Depuis plusieurs semaines, au supermarché, Mayssa ne se contente plus d’une simple liste de courses. Dans les rayons, cette consultante en informatique de 26 ans s’équipe également d’une application mobile avec laquelle elle scanne les codes-barres des différents produits. « C’est Yuka ? », l’interpelle une autre cliente, citant la célèbre application qui évalue l’impact sur la santé de l’article scanné. « Non, madame, c’est Boycott X », répond Mayssa, avant de lui expliquer son fonctionnement.
Le principe ? Identifier si une marque est ciblée par une campagne de boycott ou connue pour une complicité supposée avec la politique israélienne sur les territoires occupés palestiniens. En scannant un paquet de biscuit LU par exemple, le message suivant s’affiche sur le téléphone : « LU appartient à Mondelez. (…) En investissant dans l’écosystème technologique israélien, Mondelez est accusé de contribuer aux violations des droits humains en Palestine. »
L’application fournit également un lien vers une source, généralement un article de presse, pour mieux comprendre la nature de l’allégation.
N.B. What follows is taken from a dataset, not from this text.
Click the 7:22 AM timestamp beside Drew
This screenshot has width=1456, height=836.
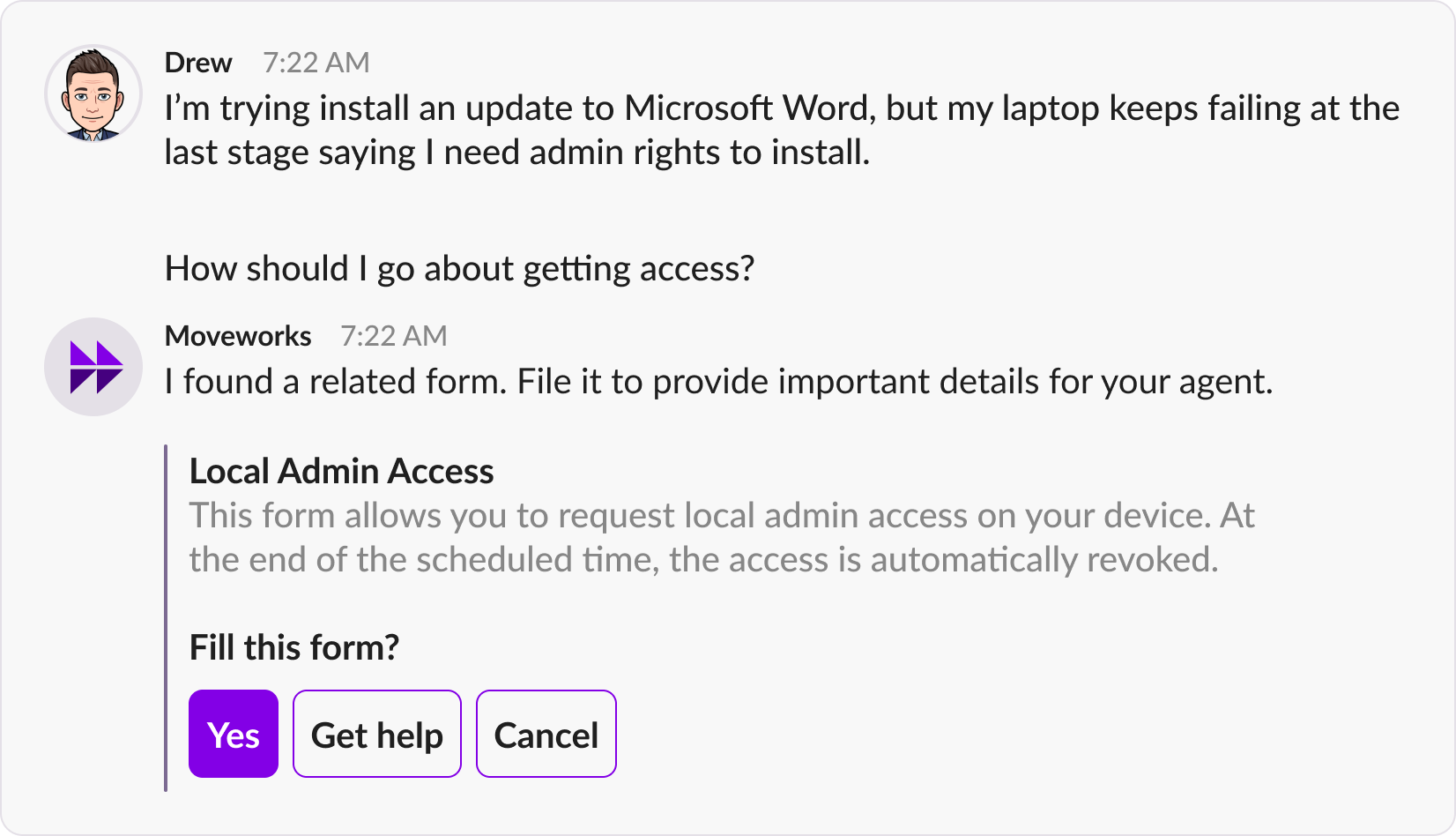coord(316,63)
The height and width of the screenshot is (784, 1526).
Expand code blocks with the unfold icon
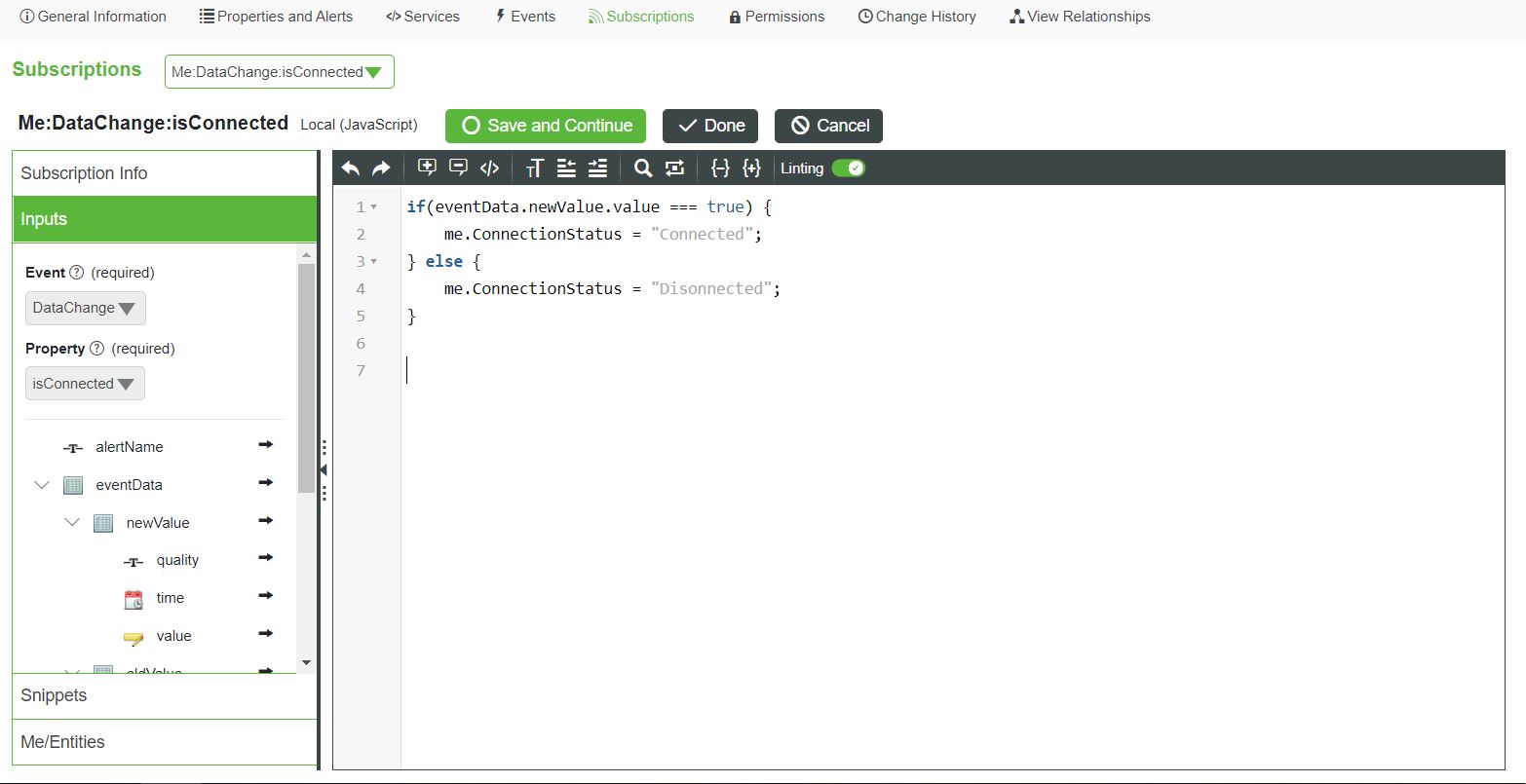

Une nouvelle façon de pratiquer le boycott, pratique militante déjà employée en Inde dans les années 1920 pour son indépendance, contre l’Afrique du Sud en 1960 pour défier l’apartheid, ou contre Israël en 2005 avec le mouvement Boycott Désinvestissement Sanctions (BDS).
Lorsque Chedy El Tabaa, jeune développeur français de 26 ans, commence à imaginer Boycott X en octobre, son projet n’est pas spécifiquement dédié à la cause palestinienne. L’application cible alors les entreprises sur trois grandes catégories : mauvaise gestion du bien-être animal, impact environnemental problématique, et non-respect des droits humains. Mais quand l’application sort deux mois plus tard, elle est vite rattrapée par l’actualité. Pour les consommateurs soutenant la cause palestinienne, ou simplement critiques des actions de l’Etat d’Israël et de son armée en cours à Gaza, Boycott X devient un outil précieux.
Largement partagée et recommandée dans ces milieux, l’application compte depuis son lancement plus de 680 000 téléchargements. Et l’engouement ne semble pas s’arrêter : le 27 mai, au lendemain des frappes israéliennes sur un camp de déplacés à Rafah, elle battait son record de fréquentation avec 70 000 produits scannés dans la journée. Deux jours plus tard, et après d’importantes manifestations de solidarité avec la Palestine dans tout le pays, elle atteignait 145 000 scans quotidiens, soit près de deux par seconde, trônant même à la première place des téléchargements sur l’Apple Store, dans la catégorie « Utilitaires ». Depuis, la voilure ne semble pas s’être réduite. Le 11 juin, lorsque Le Monde rencontre Chedy El Tabaa, les scans continuent de défiler sur son serveur.